Once again, I lost everything around me. I moved from hospice to a friend’s house. There were days when I was so weak and full of pain, it would have been easy to let go. But the training I received in YWD — that never-give-up spirit — was at the core of my life.
At the end of November, I received an overdose of morphine and was rushed to the ER with acute respiratory depression. My lungs were filling up with liquid. I remember being in a dream and this man was trying to drown me. I ask him not to because it would discourage so many people.
After that I opened my eyes. A friend was there who was a paramedic and SGI member. She told me that I’d come within five minutes of being brain dead. Something deep within me had changed in that moment.
Once again, the chemo worked and my symptoms went away, but the side effects caused my digestive system to fail for the next several months. In one week I lost 14 lbs. It also caused some focal seizures in my brain, which put me back into the hospital.
An MRI was done and the neurologist told me that for someone who’d had MS for 16 years, my brain hardly showed any signs of the disease. I told her I was a Buddhist and had been working at changing the karma of MS. I was told that most of my myelin sheaths were damaged and they did not know how I was moving around. My pain would never go away.
When I came out of the hospital, I was once again homeless. Not only that, but I seemed to be re-experiencing bits of karma I had seen throughout my life. It was difficult to see the ugliest aspects of my life that I had thought were gone for good, but I was determined to clean out my karmic storage bin once and for all.
President Ikeda said in Buddhism in a New Light, “An important aspect of what we call enlightenment, or human revolution, is to change the way we see ourselves and thus to see the unconditional value of life within us, which neither requires comparison with others nor depends upon our transient appearance.”
I continued to work with my co-district leaders to help members stand up and chant daimoku to show actual proof. I felt a transformation in the depths of my life.
My brother asked me to come live with his family in Cumming, GA. We had always been close, so I decided to take him up on it. He came to Florida and brought me home. And I do mean home. He told me I would always have a home with him and his family. Now I have a home but a wonderful family around me for the first time in my life.

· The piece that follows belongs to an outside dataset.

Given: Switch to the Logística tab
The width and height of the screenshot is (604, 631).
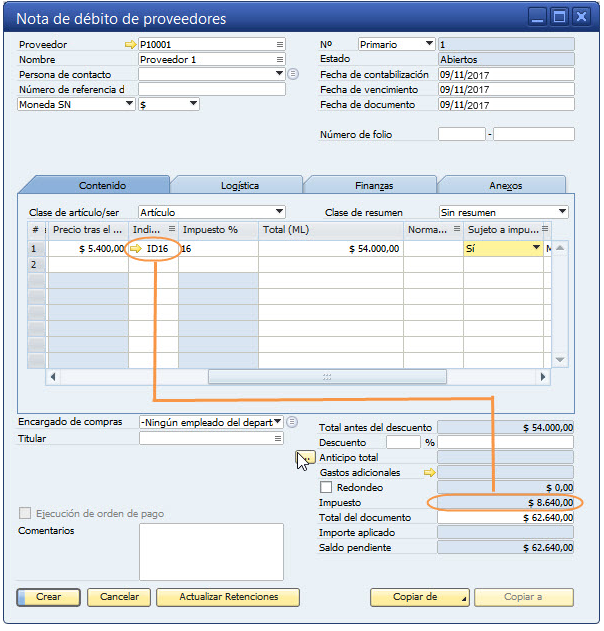Looking at the screenshot, I should [239, 185].
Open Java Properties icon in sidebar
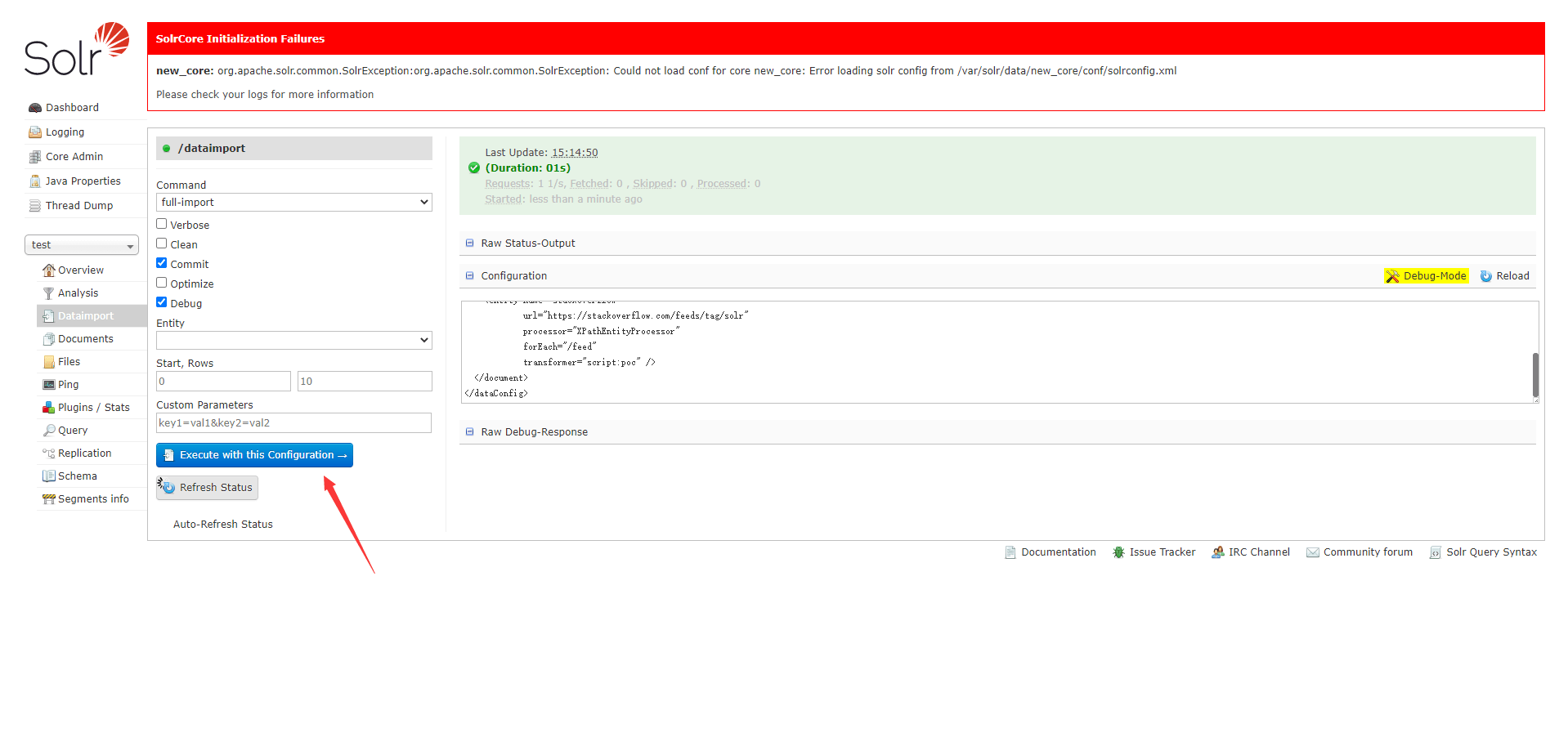1568x746 pixels. 34,181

In the beginning of Febuary 2011, my doctor put me back into the hospital due to some weakness on my right side. I spent one week and during that week some test were ran. I felt that the hospital was the Buddha’s land. I was released with a follow up doctor’s appointment.
On Febuary 14, 2011, I saw my neurologist, now this is a new one that I had in the hospital. He had taken a MRI of my brain and then a spinal tap. After getting all my records from Florida. He showed me the dvd’s and the MS can hardly be seen in on the MRI.

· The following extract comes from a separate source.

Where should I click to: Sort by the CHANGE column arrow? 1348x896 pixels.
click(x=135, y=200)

My spinal tap came back almost completely clean. He sat back for a moment and looked at me. Then he spoke, “I am complete amazed”! Then he asked what type of Buddhism do I practice. I told him I was a member of the SGI.
Then he smiled and told me his mother has been practicing since he was a kid. And of course she had tried to get him to practice. He said, that I have blown him away, that he has never experience seeing karma change. I believe I will get him to a meeting now.
I could not figure out why the doctor was putting me in the hospital. Usually they wait till the MS has escalated more before they put me in. I believe it was the mother of the neurologist that was chanting so much for her son that I got tossed into the hospital so to meet him. It is truly mystical how the Law works.
I owe my victory to the never-give-up spirit that I learned in the YWD, and ingraining the segment of the Opening of the Eyes into my life. By never being sorry I was not leading a peaceful life and never doubting the forces in the universes, I have been able to change major karma and gain wisdom, courage, and, most important of all, great compassion for everyone that I meet.